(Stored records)
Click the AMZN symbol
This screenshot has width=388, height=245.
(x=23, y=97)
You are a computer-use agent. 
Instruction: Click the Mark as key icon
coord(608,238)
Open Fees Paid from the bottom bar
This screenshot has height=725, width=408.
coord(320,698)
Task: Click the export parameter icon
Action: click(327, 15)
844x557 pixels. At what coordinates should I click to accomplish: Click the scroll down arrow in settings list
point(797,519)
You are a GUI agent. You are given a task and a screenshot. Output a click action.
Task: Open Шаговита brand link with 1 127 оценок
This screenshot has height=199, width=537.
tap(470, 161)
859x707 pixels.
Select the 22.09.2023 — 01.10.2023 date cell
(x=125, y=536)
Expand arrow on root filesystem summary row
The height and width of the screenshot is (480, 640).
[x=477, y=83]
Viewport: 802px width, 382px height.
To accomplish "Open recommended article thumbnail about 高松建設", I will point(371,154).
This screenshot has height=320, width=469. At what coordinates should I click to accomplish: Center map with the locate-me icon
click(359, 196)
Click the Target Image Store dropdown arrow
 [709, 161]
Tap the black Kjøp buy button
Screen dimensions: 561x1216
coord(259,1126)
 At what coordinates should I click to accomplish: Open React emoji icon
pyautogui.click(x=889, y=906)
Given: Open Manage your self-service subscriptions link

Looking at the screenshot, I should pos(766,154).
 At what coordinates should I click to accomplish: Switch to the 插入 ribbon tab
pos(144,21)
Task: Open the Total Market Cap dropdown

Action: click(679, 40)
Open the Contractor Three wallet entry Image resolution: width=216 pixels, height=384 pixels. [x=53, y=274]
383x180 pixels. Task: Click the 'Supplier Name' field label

● YOUR TASK: A single number is the whole answer: report how many lines in the data above include the word "agent".

● RESULT FOR THIS EXERCISE: 2